San Nen Bancha - 3 Year Aged Bancha - Medium Roast
San Nen Bancha means “3 year” Bancha. “Bancha” can refer to a tea made from leaves that are large, coarse, etc. and/or come from a late or end of season harvest. This tea is harvested at various times throughout the year, mainly in March, June and October, and it is comprised of tea from the producer’s Kyoto area farm, but, more recently, this particular producer has had to bring in more comparable old leaf material from Mie and Nara because demand for his tea is far greater than what he can produce on his Kyoto farm.
The source materials for this tea come from 2-3 year old leaves along with the accompanying stem and twig material cut during the mechanized harvesting process. Note: the vast majority of tea in Japan is harvested by machine. Machine harvesting is not an indication of poor quality. After harvest, the tea is steamed, etc to be made into a type of Aracha. At this point, the leaves are sorted to remove any unwanted material and given a thorough drying before they are packed away for storage. The tea is then aged at room temperature for approximately 3 years to smooth and mellow its flavor. After the leaves have matured/aged to the appropriate level, this producer gives this tea what I would term a medium intensity but thorough roast to before packaging and sending it to market.

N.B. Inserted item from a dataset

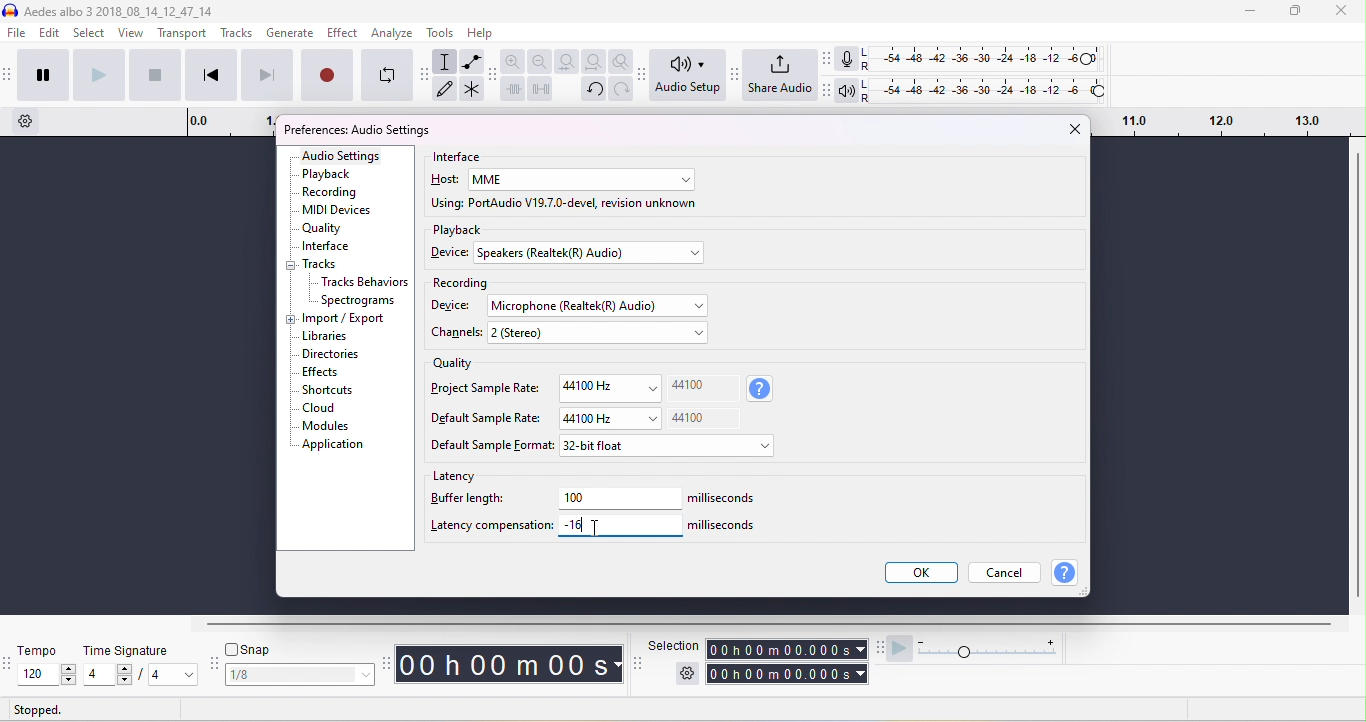 The width and height of the screenshot is (1366, 722). I want to click on Audacity share audio toolbar, so click(736, 75).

The flavor of this tea is exceptionally soft, roasty, sweet and smooth with very little to no astringency at all. As strange as this may sound, the only adjectives that I can seem to come up with to convey the feeling of this tea are “warm, soft and comfortable.” It is a great evening tea in my opinion because of it’s low caffeine content. It is very easy on the stomach, and it is common in Japan for this tea to be served to very elderly people as well as babies as young as one month old!